Over the past week, statistics have been raining down on my head. While I do not purport to be an expert in the field of statistics, I do know enough to be dangerous; where and what to question.
Recently a Child Abuse study was released by the US Department of Health And Human Services. Using reports from CPS, LEO (Law Enforcement Organizations), school officials and other 'sentinals', the study estimates there were 743,200 incidences of abuse in 1993 and 553,300 in 2005/06. Further, there were 879,000 estimated incidences of child neglect in 1993, and only 771,700 in 2005/06.
Keep in mind that the source of this data is not strictly from child abuse professionals. This provides a wider and deeper investigation into this social ill. However, including data from individuals provides a bit of variability in the reported data. Some of this variability was filtered through a more or less standardized reporting criteria, but that latitude of variability still exists.

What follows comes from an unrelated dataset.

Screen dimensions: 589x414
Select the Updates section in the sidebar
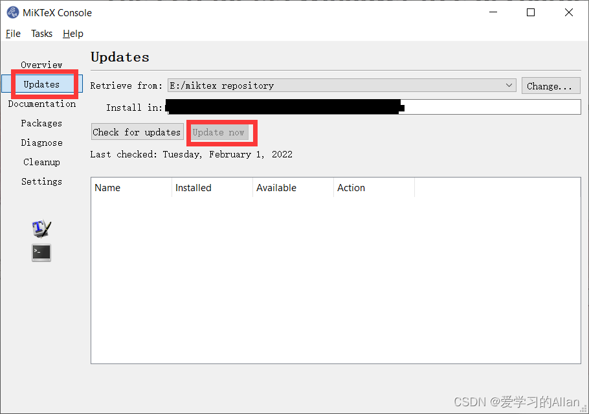[x=43, y=84]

Further, the reporting data was sampled over two, three week periods and then annualized. Two third of the sampled counties were studied from the first week in September through the first week of December. The other one third of the counties were studied from the first week of February through the first week of May. This left, for the most part, these months unreported: December; January; May; June; July; and August.
One of the first things taught in statistics class is to ensure a random, representative sample. Anecdotal evidence as relayed to your's truly, indicate a sharp but brief rise in reports immediately after Christmas and New Years. Neither of these peaks are included in the sample periods.

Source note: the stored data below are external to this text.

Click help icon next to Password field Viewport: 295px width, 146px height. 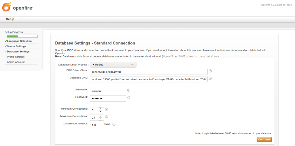point(129,98)
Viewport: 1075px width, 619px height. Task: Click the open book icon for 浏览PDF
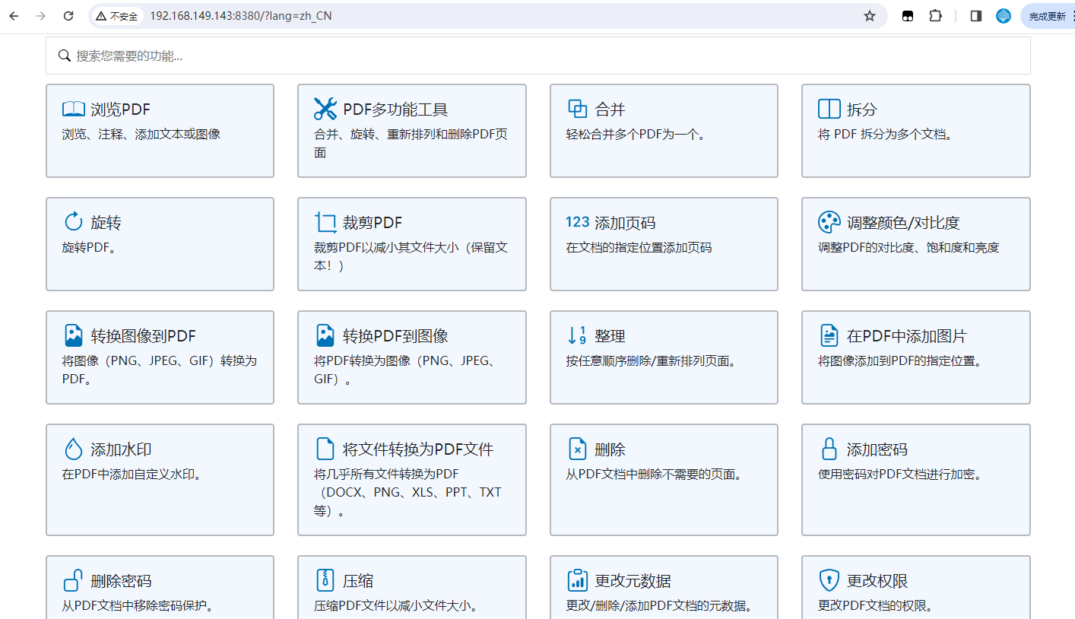click(73, 110)
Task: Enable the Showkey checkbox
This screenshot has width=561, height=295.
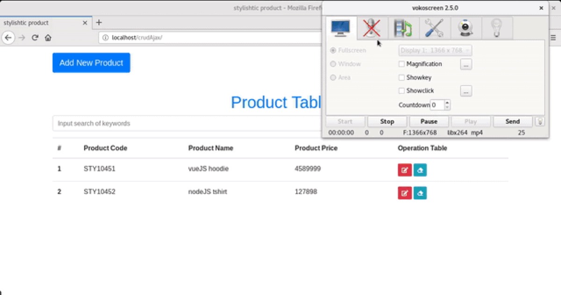Action: tap(402, 78)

Further, using the 2008 Quarterly Domestic Violence Report from the Nevada Department of Public Safety, the peak months of reported DV is April, May, June, July, August and September. National monthly or quarterly statistics were not readily available, so, this will need to suffice.
See any issue? The federal report missed several months of high reported abuse.
Further, other government studies show different numbers. According to the CDC, there were 905,000 childhood victims of maltreatment from October, 2005 through September, 2006 as reported by state and local child protective services. According to the Health and Human Services report, a total estimated of 1,256,600 occurred. This latter number included an estimation of official and unofficial reports. So, if there were 905,000 official reports, unofficial reports would constitute 351,600. Sort of low, in my opinion.
To make things just a little stranger, the US Census Bureau reported there was a total of 1,860,259 reports of child abuse and neglect that were investigated in 2007. This number blows the Health and Human Services report out of the water.
Either way, if that number is greater than one, it is too many.
Merry Christmas!
3 days ago
1 comment:
The issue is, the report was released by the DOH. That's the Doh! department of our government. I bet if you called them on their shoddy reporting style, they would say, "Doh!" and move on!
Thanks for the post, though. If these results are skewed, just imagine what the real numbers are. Disgusting, that's what.